Just wanted to give some of you guys an update on my 110 gallon tank/stand build. i wanted to go over some of the things i have changed and how everything is holding up.

first the stand, the stand has been rock solid and has not givin me any problems yet and has settled in just fine. im surpised i havent heard it pop or make any noises since it has been built even with the crazy weather we have been having up here in washington.

the canopy has held up great too, no worping of the wood and i actually dont ever have to take it off to do any maintence. im loving the doors on it and will never go back to a flip up lid again.

the DIY background has been holding in just fine, the only pain in the butt about it, is that when catching fish is that they will hide in the intake holes and i have to wait until they come back out other then that the background is looking better then ever now that its growing green algae all over it to give it that natural look.

the tank, i love this tank mainly because its so tall and is beautiful to see in person because of its viewing room. some people told me that its a drag to have such a tall tank but i disagree, it really isnt that hard to clean or wipe algae off of the glass. the only down fall to it as it limits you still to what you can put in the tank for long term.

now the fish, i wanted to do a lake tang tank for sometime now because i fell in love with my alpha male front. i use to have mixed fish in there but i knew it wasnt right and for long term it wouldnt work to mix the species. i took out all of my other cichlids and ordered all new babies some time ago now and now the only non tang fish in the tank is my sail fin spotted pleco.

here is the stocking list:

5 Burundi frontosa 
2 Altolamprologus compressiceps 
3 Neolamprologus brichardi 
2 Neolamprologus leleupi
2 Neolamprologus tetracanthus 
1 sail fin spotted pleco

all are doing great, but this is only a temp setup because i will be moving them into my 240 gallon tank that i just bought. but thats a different story since it will be going in my wall of my theater room.

i also updated my tank with plants and bog wood, i love the look of bog wood and *** noticed it is easier for my big front to hide in then stacking rocks.

the plant list

* java moss
* anubias (not sure which type)
* amazon sword
* moss rocks

the fish dont even touch the plants which im very surprised but im sure time will tell.
i also think that my filtration has been a big part in the success in the tank and plants as well.
i am currently running 2 hob ac70's which are so quite compared to my old hob bio wheels along
with 2 rena xp2 canisters. these filters do a great job in keeping my tank crystal clear!

i hope to give you guys an update soon on how the tank is going and will let you know when i start the 240 build for my fronts to move into in the next month or two. i hope you guys enjoy and im sorry about the pics, we have a really old camera that doesnt take the best pictures. any comments or questions feel free to ask away guys!


----------



## Cromak (Dec 29, 2010)

Nicely done, I like it a lot.. Looks very natural... Do you have a hard time keep the bottom clean?


----------



## bft3278 (Oct 18, 2010)

Cromak said:


> Nicely done, I like it a lot.. Looks very natural... Do you have a hard time keep the bottom clean?


Thank you Cromak :thumb:

actually its quite easy to clean the sand. i have a sump pump that i use to clean and fill my tank. i have intake and outake tubes running behind the tank so when i want to drain it and suck up the fish poo off of the sand i attatch a siphon tube onto the the hose of my pump and if i lift the tube a couple inches above the sand it sucks it right up i dont even need to move the wood much as its got enough power to suck up the collected poo under my dead spots.


----------



## monisaab (Jan 12, 2011)

WoW. Great set-up...

Isn't it a bit under-stocked???


----------



## prov356 (Sep 20, 2006)

Looks beautiful, but I'll be interested to see how they get along long term.
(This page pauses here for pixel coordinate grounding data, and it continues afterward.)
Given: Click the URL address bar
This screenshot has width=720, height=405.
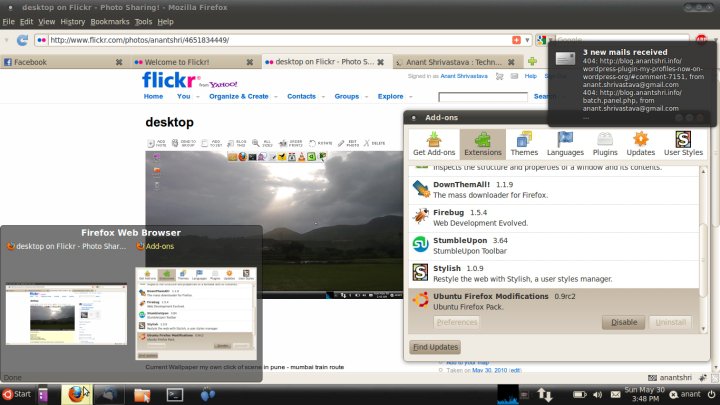Looking at the screenshot, I should pyautogui.click(x=270, y=40).
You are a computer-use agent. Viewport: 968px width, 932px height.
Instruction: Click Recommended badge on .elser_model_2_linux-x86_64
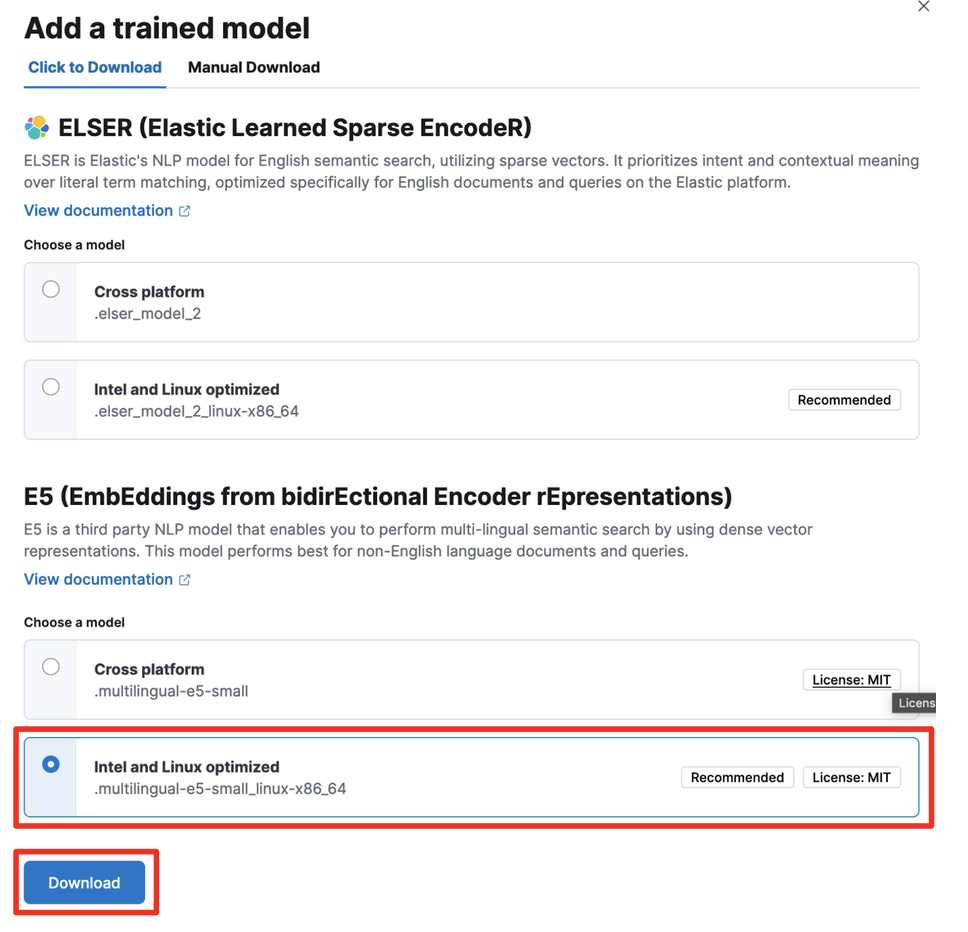tap(844, 400)
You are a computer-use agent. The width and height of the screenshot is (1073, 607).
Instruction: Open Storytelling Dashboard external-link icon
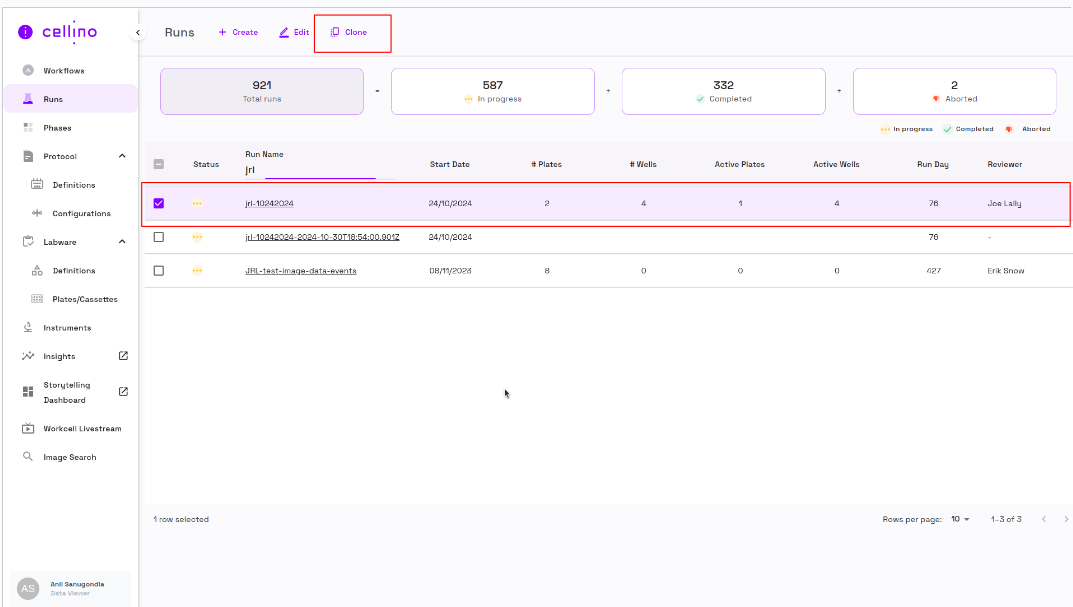[x=123, y=392]
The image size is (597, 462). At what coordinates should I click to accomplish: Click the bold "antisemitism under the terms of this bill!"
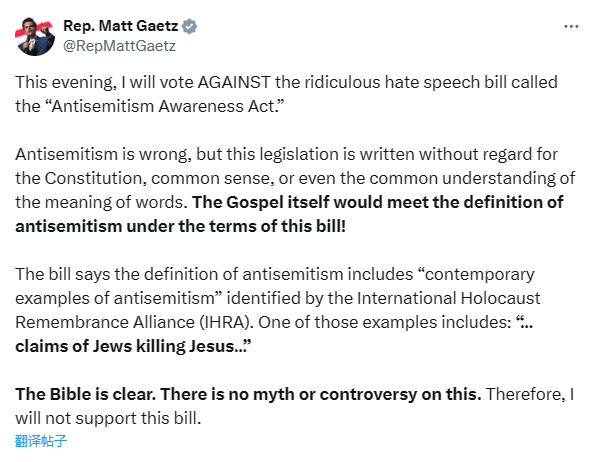pos(180,226)
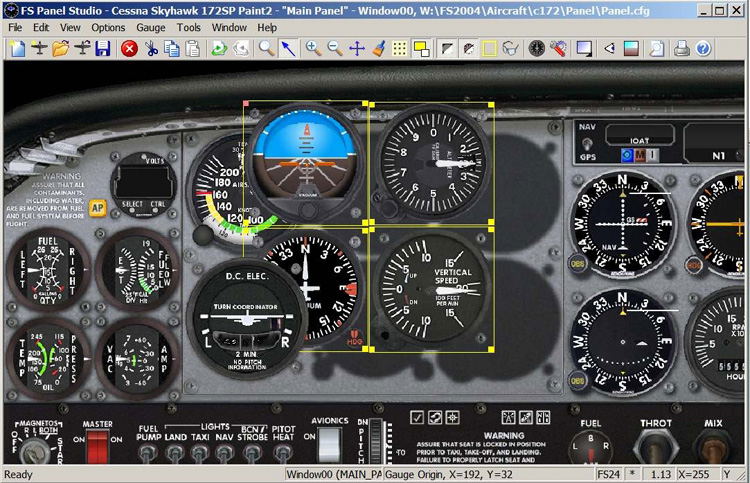Screen dimensions: 750x483
Task: Open the blue help question icon
Action: pos(703,48)
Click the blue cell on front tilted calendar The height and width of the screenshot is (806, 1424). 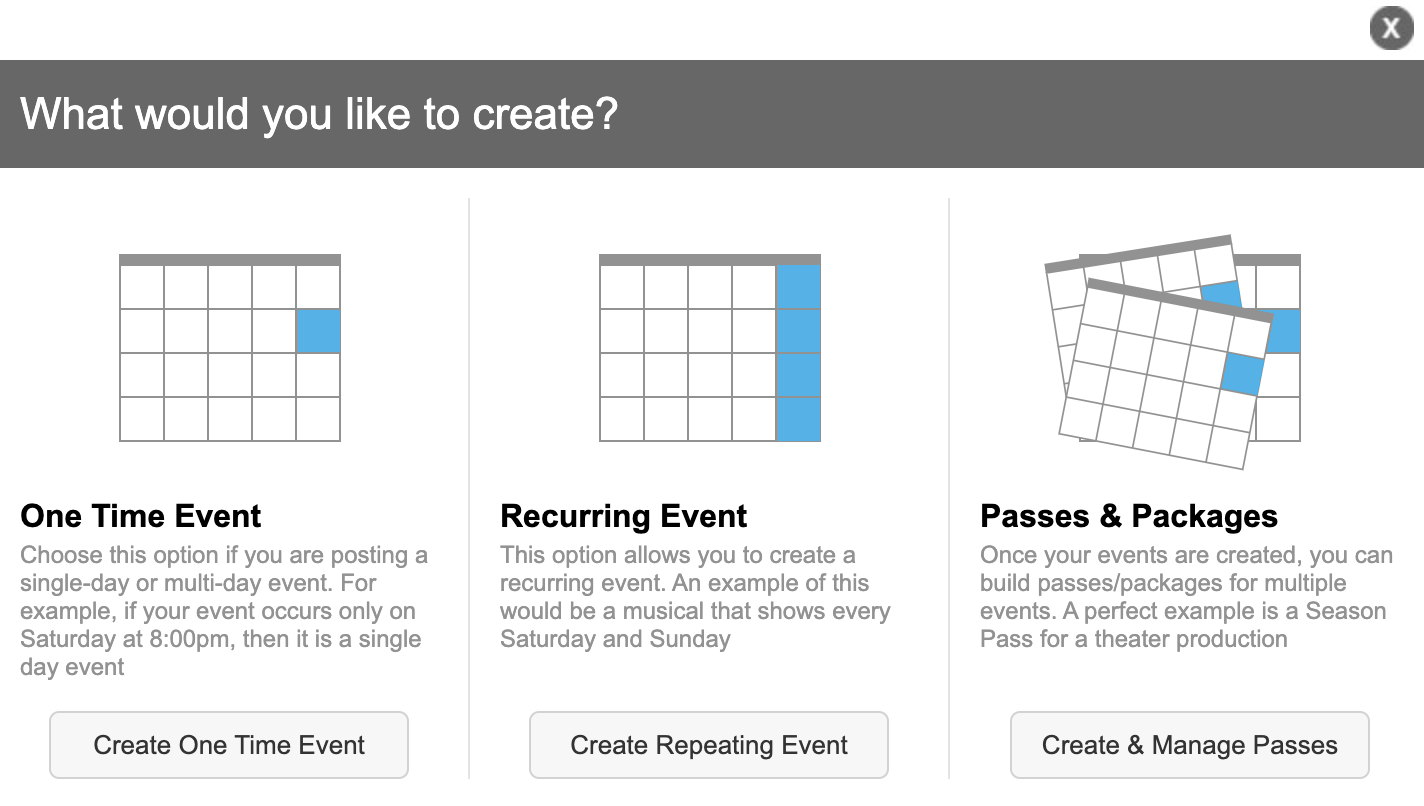(x=1243, y=373)
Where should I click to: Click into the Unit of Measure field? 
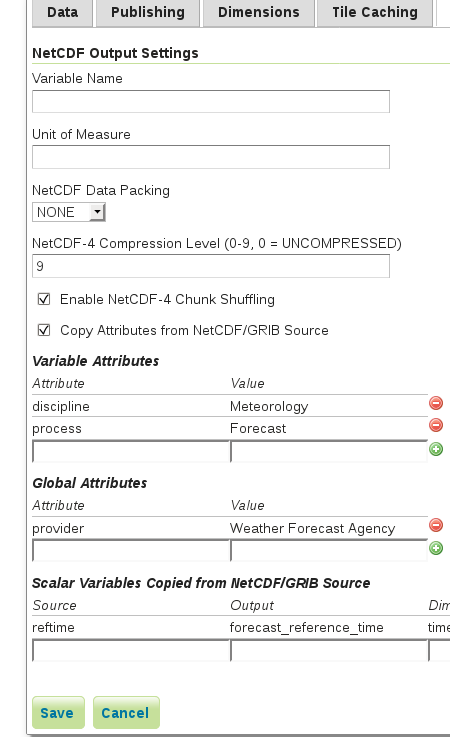point(211,157)
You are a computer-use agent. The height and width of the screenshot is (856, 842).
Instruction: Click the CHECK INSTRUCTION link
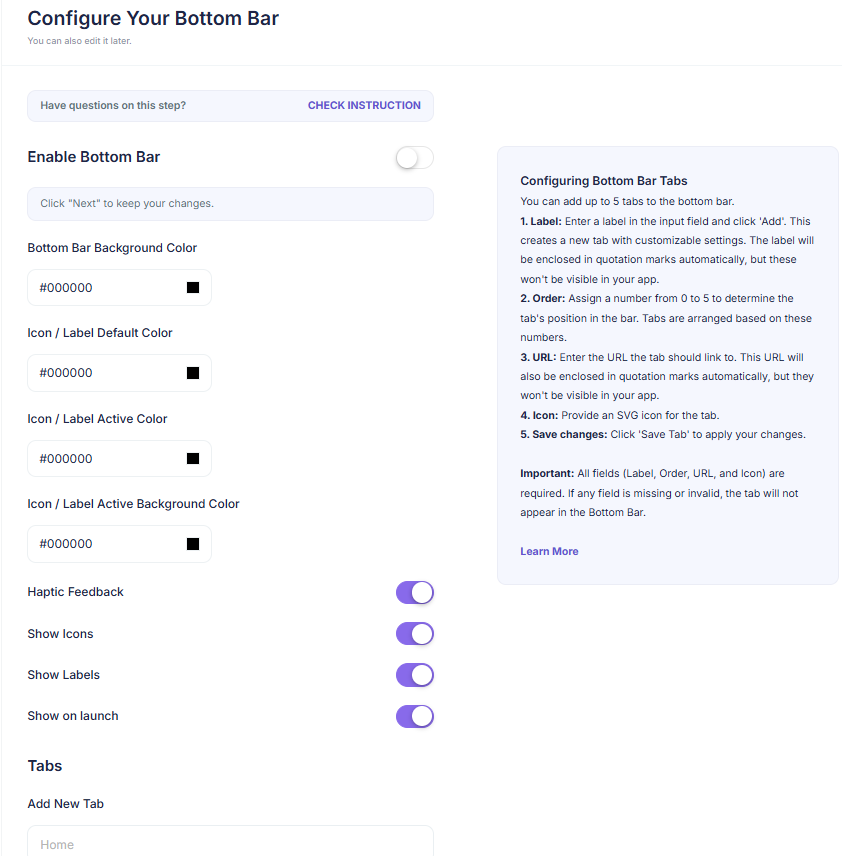coord(364,104)
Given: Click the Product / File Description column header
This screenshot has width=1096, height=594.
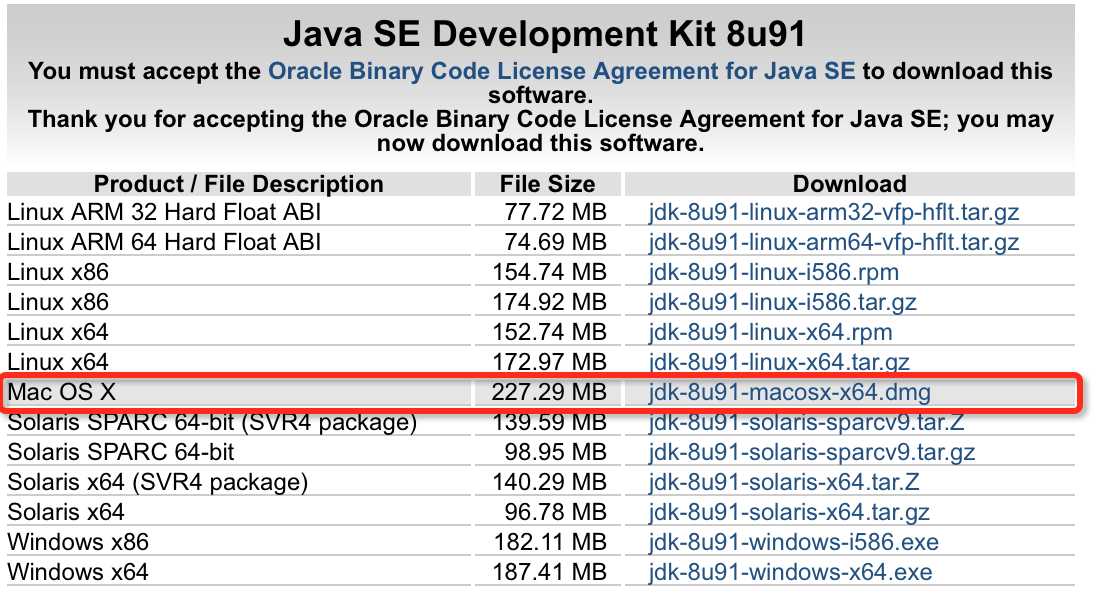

Stranger things have been done though. Frank Mueller did something very similar in a 240 with fronts, helianthus (I believe), comps, and leleupi, and julies. I think a lot is going to depend on whether some of your pairs turn out to be breding pairs. Tetracanthus breeders could be a bit disrputive, to say the least.


----------



## Cromak (Dec 29, 2010)

bft3278 said:


> Cromak said:
> 
> 
> > Nicely done, I like it a lot.. Looks very natural... Do you have a hard time keep the bottom clean?
> ...


I guess what I meant was, do you get a lot of build up prior to having to clean it or is your circulation enough that when you do go ahead and clean it, there's not much? I'm curious because I can't seem to figure out my deadspot issues :lol: although i did order another 1650 pump, so that may be my answer..


----------



## Deeda (Oct 12, 2012)

Very nicely done. The tank looks great and the plants also seem to be doing well. With such a tall tank, what type of lighting are you using?


----------



## bft3278 (Oct 18, 2010)

prov356 said:


> Looks beautiful, but I'll be interested to see how they get along long term. Stranger things have been done though. Frank Mueller did something very similar in a 240 with fronts, helianthus (I believe), comps, and leleupi, and julies. I think a lot is going to depend on whether some of your pairs turn out to be breding pairs. Tetracanthus breeders could be a bit disrputive, to say the least.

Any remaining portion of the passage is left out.